The new digital dark age

The new digital dark age

For researchers, social media has always represented greater access to data, more democratic participation in knowledge production, and greater transparency about social behavior. Getting an idea of ​​what was going on – especially during political crises, major media events or natural disasters – was as easy as looking around on a platform like Twitter or Facebook. In 2024 however, this will no longer be possible.

In 2024 we will face a grim digital dark age as social media platforms shift from Web 2.0 logic to one dictated by AI-generated content. Companies rushed to include large language models (LLM) in online services, full of hallucinations (inaccurate, unjustified answers) and errors, which further shattered our trust in online information.

Another aspect of this new digital dark age comes from not being able to see what others are doing. Twitter once pulsated with the publicly readable sentiments of its users. Social researchers liked Twitter data, relying on it because it provided a ready, reasonable approximation of how a significant portion of Internet users behaved. However, Elon Musk has now pulled Twitter data from researchers after recently announcing that it was ending free access to the platform’s API. This has made it difficult, if not impossible, to obtain data needed for research on topics such as public health, natural disaster response, political campaigns, and economic activity. It was a stark reminder that the modern internet has never been free or democratic, but instead has been fenced off and controlled.

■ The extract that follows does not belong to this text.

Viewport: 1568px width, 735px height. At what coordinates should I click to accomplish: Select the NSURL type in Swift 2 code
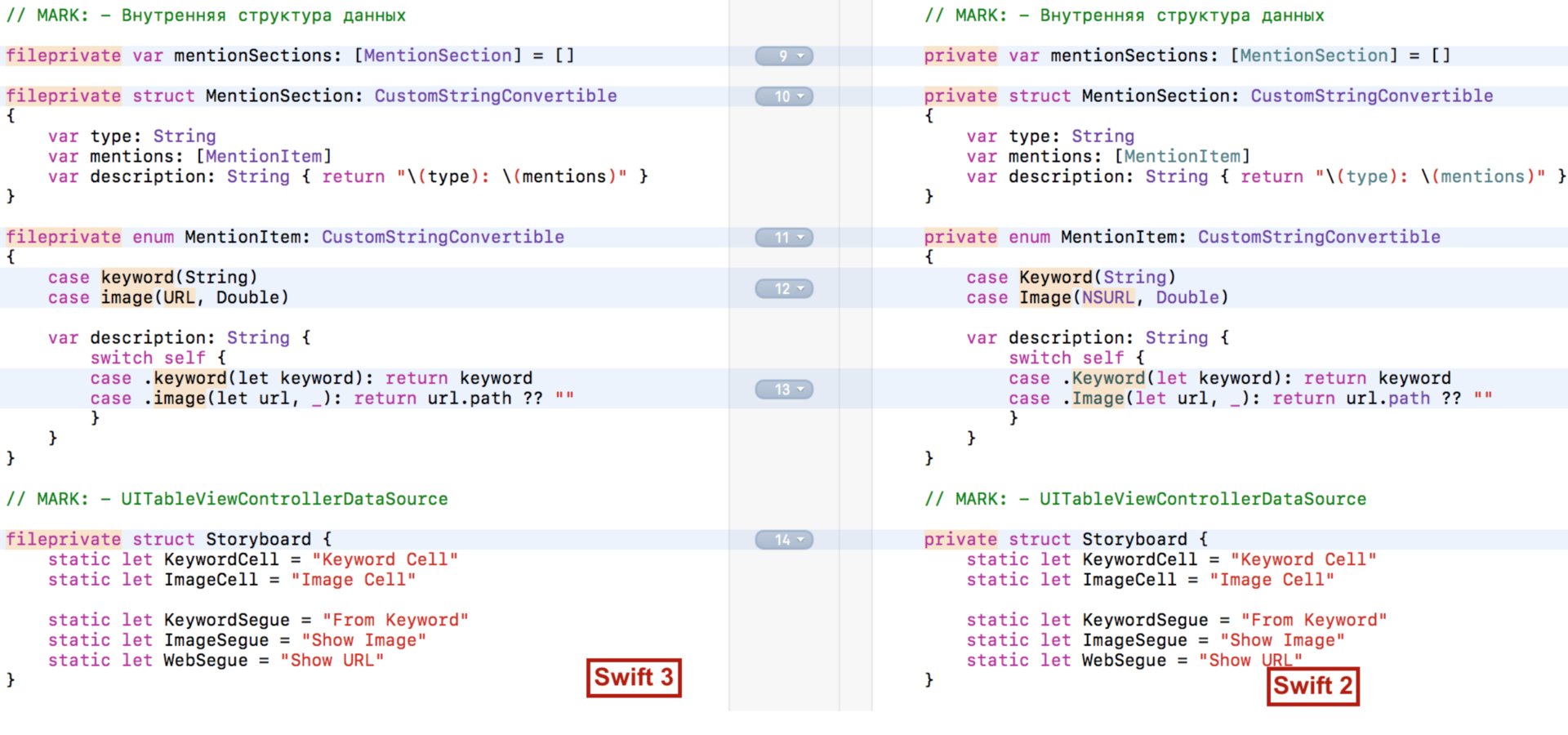pos(1107,297)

Closer cooperation with platform companies is not the solution. X, for example, filed a lawsuit against independent researchers who pointed to the rise of hate speech on the platform. It was also recently revealed that researchers who used Facebook and Instagram data to study the platforms’ role in the 2020 US election were granted “independence by permission” from Meta. This means the company chooses which projects to share its data with, and while the research may be independent, Meta also controls what kinds of questions are asked and who asks them.

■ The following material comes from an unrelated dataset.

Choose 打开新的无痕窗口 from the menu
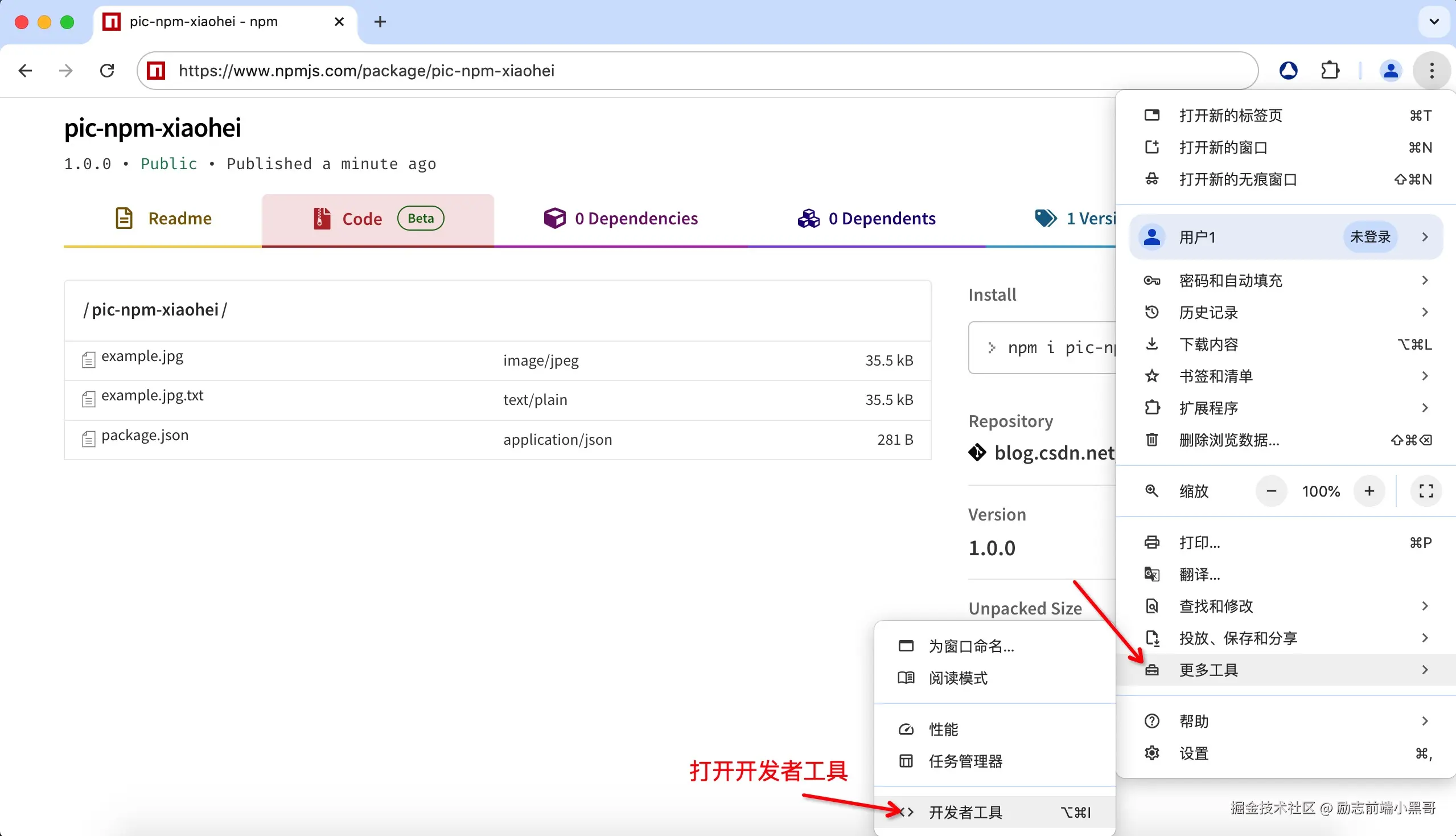Screen dimensions: 1456x836 [x=1239, y=179]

With upcoming elections in the US, India, Mexico, Indonesia, the UK and the EU in 2024. the stakes are high. Until now, online “observatories” have independently monitored social media platforms for evidence of manipulation, inauthentic behavior and harmful content. However, changes in access to data from social media platforms, as well as an explosion of AI-generated disinformation, mean that the tools researchers and journalists developed in previous national elections to monitor online activity will not work. One of my own collaborations, AI4TRUST, is developing new tools to combat disinformation, but our efforts have stalled due to these changes.

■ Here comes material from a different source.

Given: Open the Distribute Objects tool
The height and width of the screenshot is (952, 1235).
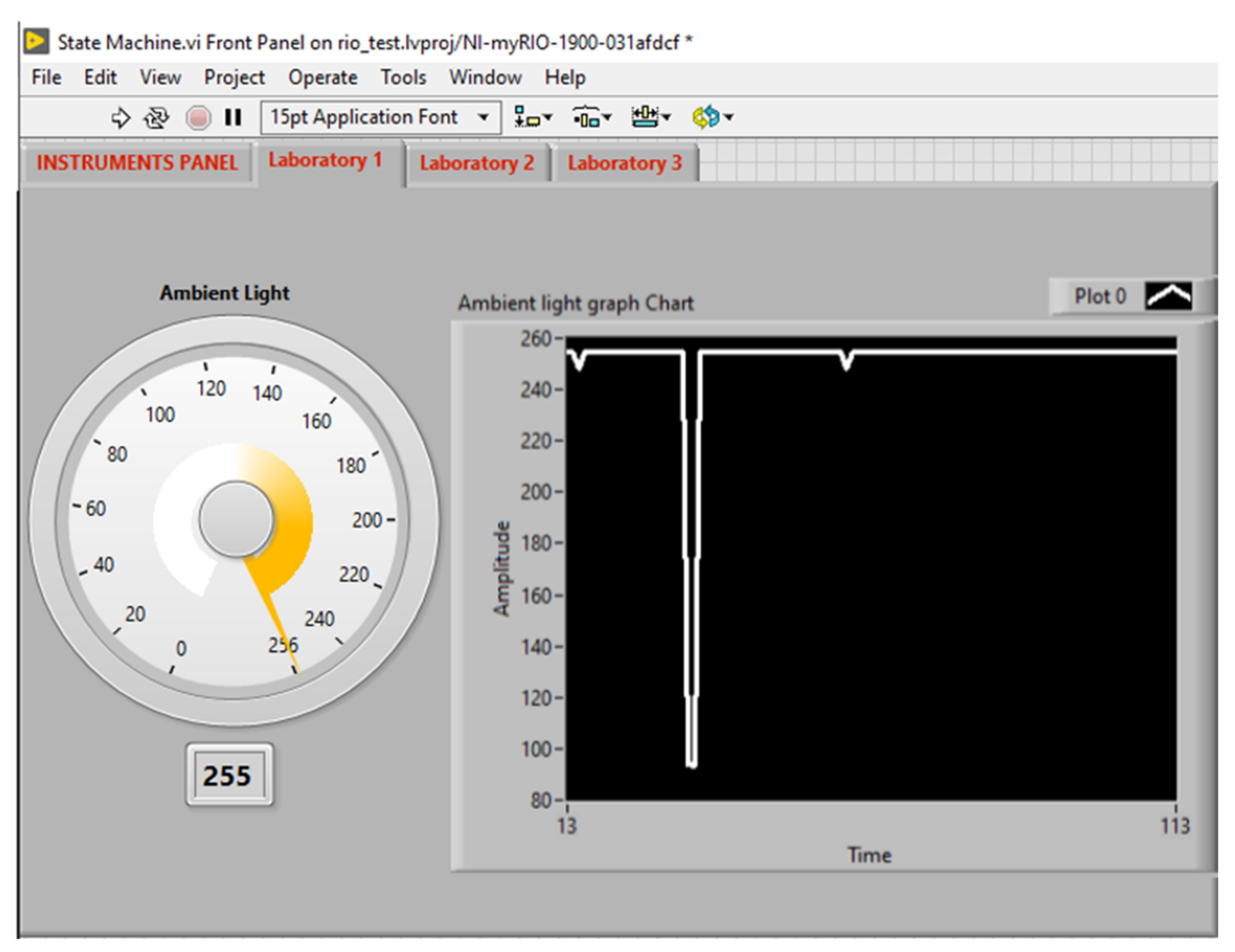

We need to clean up our online platforms. The Center to Counter Digital Hate, a research, advocacy and policy organization that works to stop the spread of online hate and misinformation, called for the adoption of its STAR (Safety by Design, Transparency, Accountability and Accountability) framework. This will ensure that digital products and services are safe before they are released to the market; increasing transparency around algorithms, policy enforcement and advertising; and work to hold companies both accountable to democratic and independent bodies and accountable for omissions and actions that lead to harm. The EU’s Digital Services Act is a step in the right direction for regulation, including provisions to ensure that independent researchers can monitor social networking platforms. However, these regulations will take years to be implemented. The UK Online Safety Bill, which is slowly making its way through the political process, could also help, but again these provisions will take time to implement. Until then, the transition from social media to AI-mediated information means that in 2024 a new digital dark age is likely to begin.